Na het verschijnen van het boek Vrij Spel voor Natuur en Kinderen werden we regelmatig gevraagd voor lezingen en workshops. Ook die brachten ons weer tot in alle uithoeken van het land. Gold ook voor een project als Modder aan je broek. Bij dit project werd in 6 provincies nieuwe speelnatuur aangelegd.
Bij het laatste project ‘Jong leren moestuinieren‘ gingen wij weer eens uitgebreid met zijn tweeën op stap. We ontdekten van Groningen tot Zeeland en van de Kop van Noord-Holland tot Zuid-Limburg vele tientallen locaties waar kinderen leerden moestuinieren. Dit leidde tot een rapport en een brochure.
We zouden in de late zomer van 2018 nog één keer in het kader van Stichting Oase ons zelf overtreffen door een maand lang door Nederland en Vlaanderen te fietsen, weliswaar nu met e-bikes: onze Tour der herinneringen in september 2018. Een heel passende afsluiting van ons Oasewerk, eindigend in een groot feest in Utrecht.
Na ons pensioen zouden we enkele keren meerdaagse fietstochten ondernemen over de Afsluitdijk: in 2021 naar Warffum (via Leeuwarden). Vanuit Warffum, waar we een weekje op een fraai aan de rand van het dorp gelegen huis/tuin/dieren pasten van een goede vriendin van buurvrouw Kiki, fietsten we weer als vanouds kriskras door de provincie en de stad Groningen.

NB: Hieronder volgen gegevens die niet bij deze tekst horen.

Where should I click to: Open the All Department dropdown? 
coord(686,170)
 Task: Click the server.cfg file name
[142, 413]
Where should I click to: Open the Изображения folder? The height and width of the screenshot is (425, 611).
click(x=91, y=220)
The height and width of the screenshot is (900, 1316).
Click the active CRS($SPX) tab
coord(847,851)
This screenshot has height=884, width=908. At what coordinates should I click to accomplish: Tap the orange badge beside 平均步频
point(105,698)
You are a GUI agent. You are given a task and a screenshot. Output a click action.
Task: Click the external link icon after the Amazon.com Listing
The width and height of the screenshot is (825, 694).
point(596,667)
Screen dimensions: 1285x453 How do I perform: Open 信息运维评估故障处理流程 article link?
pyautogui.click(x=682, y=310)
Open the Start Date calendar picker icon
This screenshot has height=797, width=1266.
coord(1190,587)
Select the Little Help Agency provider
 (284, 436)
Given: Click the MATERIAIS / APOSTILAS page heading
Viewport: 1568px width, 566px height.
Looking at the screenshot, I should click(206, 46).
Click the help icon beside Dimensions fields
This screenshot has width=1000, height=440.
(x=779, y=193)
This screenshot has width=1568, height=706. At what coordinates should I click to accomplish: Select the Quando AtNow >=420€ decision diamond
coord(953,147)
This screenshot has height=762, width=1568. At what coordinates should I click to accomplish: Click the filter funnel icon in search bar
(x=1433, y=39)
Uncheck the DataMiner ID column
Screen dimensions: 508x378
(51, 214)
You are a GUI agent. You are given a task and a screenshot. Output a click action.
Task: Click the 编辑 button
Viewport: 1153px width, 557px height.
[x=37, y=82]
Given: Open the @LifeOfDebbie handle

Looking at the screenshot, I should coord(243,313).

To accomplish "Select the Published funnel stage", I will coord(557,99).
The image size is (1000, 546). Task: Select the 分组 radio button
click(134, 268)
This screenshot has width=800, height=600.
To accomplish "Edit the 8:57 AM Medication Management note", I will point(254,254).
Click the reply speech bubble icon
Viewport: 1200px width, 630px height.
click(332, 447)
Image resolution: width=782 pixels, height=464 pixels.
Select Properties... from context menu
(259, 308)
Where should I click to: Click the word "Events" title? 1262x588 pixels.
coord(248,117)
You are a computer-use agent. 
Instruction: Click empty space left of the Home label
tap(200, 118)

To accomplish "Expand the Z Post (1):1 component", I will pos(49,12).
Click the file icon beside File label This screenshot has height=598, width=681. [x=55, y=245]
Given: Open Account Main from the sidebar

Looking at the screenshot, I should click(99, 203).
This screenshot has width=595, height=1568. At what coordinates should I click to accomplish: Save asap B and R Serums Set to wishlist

In 2023 zouden we nog een keer de Afsluitdijk over gaan (fietsen konden gelukkig in de bus die daarvoor ingezet werd). Op die reis bezochten we o.a. het Heempark in Heeg, de Dorpstuin in Makkum, Museum Belvedère, de Lindevallei en de Ecokathedraal in Mildam.





Het is niet overdreven te stellen dat met name ons werk voor Stichting Oase ons tijdens honderden reisjes met trein en fiets in alle delen van Nederland (en Vlaanderen) heeft gebracht. Wel een reden om – als we echt iets nieuws wilden ontdekken -, vaak toch liever voor een bestemming in een ander land kozen.